▶ WHAT THE EXERCISE ASKS:
In the records that follow, find each line with "legend" and pull it out.

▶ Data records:
◇ ◇ ◇ ◇ ◇ ◇ ◇
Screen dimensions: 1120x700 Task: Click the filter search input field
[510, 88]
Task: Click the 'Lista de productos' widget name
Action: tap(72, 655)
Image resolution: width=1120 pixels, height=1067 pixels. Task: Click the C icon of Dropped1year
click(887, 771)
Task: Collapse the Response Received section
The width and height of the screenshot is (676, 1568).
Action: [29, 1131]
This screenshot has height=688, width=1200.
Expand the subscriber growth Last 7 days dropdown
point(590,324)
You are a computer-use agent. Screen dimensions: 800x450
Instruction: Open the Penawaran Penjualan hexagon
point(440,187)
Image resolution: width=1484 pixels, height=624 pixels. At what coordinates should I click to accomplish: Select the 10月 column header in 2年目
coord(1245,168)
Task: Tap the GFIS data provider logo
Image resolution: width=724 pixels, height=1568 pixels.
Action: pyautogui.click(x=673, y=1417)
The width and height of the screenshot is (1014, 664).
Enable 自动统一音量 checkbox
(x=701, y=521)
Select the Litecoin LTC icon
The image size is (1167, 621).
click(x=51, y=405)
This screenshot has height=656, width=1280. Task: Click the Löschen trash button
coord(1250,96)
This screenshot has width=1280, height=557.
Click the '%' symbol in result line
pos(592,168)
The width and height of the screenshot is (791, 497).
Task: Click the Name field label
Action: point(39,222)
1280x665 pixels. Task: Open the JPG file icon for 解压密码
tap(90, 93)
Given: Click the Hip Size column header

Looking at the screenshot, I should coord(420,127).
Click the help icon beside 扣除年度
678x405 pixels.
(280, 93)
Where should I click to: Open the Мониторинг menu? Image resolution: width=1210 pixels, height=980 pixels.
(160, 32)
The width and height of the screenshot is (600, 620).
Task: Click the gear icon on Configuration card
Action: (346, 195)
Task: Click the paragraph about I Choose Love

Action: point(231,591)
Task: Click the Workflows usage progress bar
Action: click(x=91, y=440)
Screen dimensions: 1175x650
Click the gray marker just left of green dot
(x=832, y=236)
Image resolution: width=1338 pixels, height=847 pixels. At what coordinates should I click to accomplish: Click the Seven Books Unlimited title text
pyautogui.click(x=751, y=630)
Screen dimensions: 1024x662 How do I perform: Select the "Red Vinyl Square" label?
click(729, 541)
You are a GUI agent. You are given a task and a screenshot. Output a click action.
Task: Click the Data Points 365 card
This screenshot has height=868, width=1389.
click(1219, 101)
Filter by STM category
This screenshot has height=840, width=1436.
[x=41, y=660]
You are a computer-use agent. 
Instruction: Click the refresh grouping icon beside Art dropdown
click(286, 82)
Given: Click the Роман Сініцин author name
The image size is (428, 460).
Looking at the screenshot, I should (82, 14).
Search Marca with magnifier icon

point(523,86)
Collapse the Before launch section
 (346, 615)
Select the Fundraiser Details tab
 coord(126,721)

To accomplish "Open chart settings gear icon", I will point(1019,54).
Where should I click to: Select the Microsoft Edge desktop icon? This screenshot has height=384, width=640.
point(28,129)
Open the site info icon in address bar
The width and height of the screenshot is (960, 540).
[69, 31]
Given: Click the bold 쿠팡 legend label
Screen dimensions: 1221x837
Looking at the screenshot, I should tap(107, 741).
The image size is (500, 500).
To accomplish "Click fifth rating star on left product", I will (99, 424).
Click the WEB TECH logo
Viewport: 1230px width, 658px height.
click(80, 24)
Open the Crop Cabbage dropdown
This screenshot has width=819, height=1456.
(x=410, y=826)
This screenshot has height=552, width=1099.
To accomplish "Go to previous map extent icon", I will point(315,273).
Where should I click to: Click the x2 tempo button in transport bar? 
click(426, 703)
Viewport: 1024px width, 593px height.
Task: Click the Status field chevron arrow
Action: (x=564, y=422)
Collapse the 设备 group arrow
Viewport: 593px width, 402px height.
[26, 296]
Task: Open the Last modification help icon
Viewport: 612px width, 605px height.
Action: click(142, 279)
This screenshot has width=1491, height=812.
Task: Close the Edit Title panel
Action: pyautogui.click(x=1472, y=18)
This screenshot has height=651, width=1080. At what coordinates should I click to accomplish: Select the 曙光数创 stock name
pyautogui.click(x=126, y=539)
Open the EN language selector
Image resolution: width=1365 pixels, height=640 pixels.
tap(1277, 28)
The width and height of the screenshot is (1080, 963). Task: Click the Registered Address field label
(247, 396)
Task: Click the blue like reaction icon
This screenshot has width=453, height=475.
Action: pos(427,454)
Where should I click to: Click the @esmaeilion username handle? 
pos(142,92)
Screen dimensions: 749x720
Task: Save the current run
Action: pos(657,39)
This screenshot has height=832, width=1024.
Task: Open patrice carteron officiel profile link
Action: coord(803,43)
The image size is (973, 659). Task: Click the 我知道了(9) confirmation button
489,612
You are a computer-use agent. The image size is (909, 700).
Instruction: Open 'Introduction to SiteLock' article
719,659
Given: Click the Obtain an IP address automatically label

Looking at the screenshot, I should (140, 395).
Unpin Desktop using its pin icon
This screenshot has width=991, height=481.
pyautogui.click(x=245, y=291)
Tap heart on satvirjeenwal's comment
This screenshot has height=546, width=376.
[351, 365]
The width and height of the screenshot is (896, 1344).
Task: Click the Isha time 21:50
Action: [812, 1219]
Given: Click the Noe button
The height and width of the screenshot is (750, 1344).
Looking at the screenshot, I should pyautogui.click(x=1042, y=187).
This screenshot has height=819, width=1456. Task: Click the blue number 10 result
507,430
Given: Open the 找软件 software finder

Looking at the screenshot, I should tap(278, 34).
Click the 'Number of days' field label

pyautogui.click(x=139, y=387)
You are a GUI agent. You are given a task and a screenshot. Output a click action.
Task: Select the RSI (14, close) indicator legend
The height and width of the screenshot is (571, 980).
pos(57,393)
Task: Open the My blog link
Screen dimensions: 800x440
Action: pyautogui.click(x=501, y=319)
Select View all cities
◇ ◇ ◇ ◇ ◇ ◇ ◇
▶ ANSWER BOX:
Given: Click the bold 쿠팡 legend label
Task: Select the RSI (14, close) indicator legend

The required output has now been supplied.